As for the state of Russia itself, the rouble has declined by 47% against the US dollar since peaking in late June 2022, depreciating from RUB51.45/US$ to RUB96.8/US$.
Still, this currency weakness may well be self-induced since a weaker exchange rate makes it easier for the Russian government to meet its fiscal targets, in terms of the dollar revenues from the sale of oil, gas, and other commodities being converted into greater amount of roubles.
Certainly, the state of Russia does not appear to be quite as disastrous as the neocons in Washington would like to make out, as amplified by their cheer leaders in the Western media.
As for the position of Putin, this writer has no inside track.
But it is far from clear to this writer if Putin’s position has been weakened or strengthened by the recent astonishing developments concerning the Wagner Group.

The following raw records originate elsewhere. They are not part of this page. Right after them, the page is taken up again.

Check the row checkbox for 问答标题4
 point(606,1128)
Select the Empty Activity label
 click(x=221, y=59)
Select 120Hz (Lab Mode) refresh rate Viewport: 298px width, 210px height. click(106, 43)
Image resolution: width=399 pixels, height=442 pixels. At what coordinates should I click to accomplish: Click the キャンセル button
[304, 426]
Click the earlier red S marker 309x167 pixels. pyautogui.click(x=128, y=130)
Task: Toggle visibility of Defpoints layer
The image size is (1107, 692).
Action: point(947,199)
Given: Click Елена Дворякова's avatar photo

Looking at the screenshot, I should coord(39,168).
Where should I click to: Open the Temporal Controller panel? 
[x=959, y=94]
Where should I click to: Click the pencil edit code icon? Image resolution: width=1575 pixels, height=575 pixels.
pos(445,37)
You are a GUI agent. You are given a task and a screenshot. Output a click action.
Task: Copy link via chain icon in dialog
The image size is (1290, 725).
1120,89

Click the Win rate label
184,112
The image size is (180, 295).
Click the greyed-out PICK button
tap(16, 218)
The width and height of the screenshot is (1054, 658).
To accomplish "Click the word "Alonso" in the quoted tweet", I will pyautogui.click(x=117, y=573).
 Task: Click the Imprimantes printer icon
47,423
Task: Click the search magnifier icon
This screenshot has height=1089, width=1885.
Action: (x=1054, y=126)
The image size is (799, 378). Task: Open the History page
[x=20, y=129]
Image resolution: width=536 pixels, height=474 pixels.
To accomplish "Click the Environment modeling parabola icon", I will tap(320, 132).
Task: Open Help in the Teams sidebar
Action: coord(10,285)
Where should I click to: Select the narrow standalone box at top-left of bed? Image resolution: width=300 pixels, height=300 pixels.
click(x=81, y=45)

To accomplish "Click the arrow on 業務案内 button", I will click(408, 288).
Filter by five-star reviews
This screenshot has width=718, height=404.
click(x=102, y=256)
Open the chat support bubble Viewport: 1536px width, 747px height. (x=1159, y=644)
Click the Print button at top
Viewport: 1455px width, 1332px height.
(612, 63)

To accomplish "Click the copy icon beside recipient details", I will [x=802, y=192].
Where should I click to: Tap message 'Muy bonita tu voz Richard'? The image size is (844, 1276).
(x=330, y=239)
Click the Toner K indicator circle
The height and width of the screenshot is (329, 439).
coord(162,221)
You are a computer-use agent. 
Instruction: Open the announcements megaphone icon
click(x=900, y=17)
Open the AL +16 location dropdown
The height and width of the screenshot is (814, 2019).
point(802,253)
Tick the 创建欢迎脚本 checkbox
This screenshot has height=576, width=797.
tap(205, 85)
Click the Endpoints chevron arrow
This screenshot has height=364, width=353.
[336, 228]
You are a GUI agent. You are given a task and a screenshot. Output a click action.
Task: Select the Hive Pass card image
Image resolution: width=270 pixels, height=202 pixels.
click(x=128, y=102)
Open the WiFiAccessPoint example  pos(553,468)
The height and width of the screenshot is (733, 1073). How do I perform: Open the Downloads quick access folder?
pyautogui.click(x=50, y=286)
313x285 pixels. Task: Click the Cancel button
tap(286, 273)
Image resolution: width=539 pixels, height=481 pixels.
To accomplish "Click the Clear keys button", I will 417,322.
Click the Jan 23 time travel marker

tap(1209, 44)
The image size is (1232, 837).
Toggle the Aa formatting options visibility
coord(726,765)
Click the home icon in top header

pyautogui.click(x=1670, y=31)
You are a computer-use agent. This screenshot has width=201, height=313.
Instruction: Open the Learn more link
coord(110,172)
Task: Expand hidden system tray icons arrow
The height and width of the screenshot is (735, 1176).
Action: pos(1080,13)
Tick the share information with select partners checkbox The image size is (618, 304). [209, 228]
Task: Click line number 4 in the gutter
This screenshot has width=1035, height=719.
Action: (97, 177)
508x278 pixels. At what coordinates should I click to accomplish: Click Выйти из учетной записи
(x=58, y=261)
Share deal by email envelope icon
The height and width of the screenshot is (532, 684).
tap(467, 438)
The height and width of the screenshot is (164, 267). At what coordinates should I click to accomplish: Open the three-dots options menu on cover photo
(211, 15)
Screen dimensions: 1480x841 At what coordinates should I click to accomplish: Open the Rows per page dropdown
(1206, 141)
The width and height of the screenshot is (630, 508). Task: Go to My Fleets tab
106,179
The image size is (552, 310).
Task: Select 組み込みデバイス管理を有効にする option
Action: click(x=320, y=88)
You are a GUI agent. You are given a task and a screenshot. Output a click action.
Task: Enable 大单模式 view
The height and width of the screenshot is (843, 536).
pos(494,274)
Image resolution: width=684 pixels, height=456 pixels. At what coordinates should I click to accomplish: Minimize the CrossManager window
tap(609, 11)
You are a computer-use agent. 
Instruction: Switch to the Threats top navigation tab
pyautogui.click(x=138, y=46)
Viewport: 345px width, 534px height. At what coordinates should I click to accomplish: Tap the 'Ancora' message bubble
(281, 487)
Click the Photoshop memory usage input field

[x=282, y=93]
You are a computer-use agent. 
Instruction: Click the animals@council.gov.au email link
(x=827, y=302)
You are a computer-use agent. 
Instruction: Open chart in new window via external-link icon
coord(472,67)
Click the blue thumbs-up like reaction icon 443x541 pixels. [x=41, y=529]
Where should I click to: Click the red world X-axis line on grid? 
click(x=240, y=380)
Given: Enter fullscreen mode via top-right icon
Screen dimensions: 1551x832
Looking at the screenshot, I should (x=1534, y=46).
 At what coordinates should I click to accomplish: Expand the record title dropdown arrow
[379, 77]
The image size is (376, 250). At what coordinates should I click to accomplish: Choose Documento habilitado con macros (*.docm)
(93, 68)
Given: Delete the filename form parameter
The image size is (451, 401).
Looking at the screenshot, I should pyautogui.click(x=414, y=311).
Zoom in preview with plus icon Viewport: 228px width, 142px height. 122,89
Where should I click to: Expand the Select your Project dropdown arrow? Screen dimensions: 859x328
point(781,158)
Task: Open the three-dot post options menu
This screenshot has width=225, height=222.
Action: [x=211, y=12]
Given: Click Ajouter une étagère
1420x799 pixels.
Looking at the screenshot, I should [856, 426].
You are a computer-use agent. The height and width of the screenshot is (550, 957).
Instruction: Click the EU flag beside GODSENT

What is self-evident is that the immediate reaction of 99% of the talking heads in the Western media in response to those events, namely that the Putin regime was on the point of collapse, looks a little suspect.
It makes more sense to keep an open mind on the above issue.
Meanwhile, it is worth noting that Russian GDP per capita was US$1,902 when Putin came to power in 2000 at a time when the Russian state was on the point of collapse and it is now an estimated US$14,404.
While there has been a marked failure to diversify the economy away from its dependence on commodities, the track record is not a total disaster.
China is Shifting to a Multipolar World View
Meanwhile, China’s growing focus on a multipolar world continues to be reflected in the changing profile of its exports.
China’s exports to the Global South now amount to 36% of its annualised total exports, up from 29% in 2018.
By contrast, China’s share of annualised exports to G7 has declined from 34% in 2018 to 29% in August.
This broad definition of the Global South includes Asean, Latin America, Africa, India, Pakistan, Saudi Arabia, UAE and Turkey.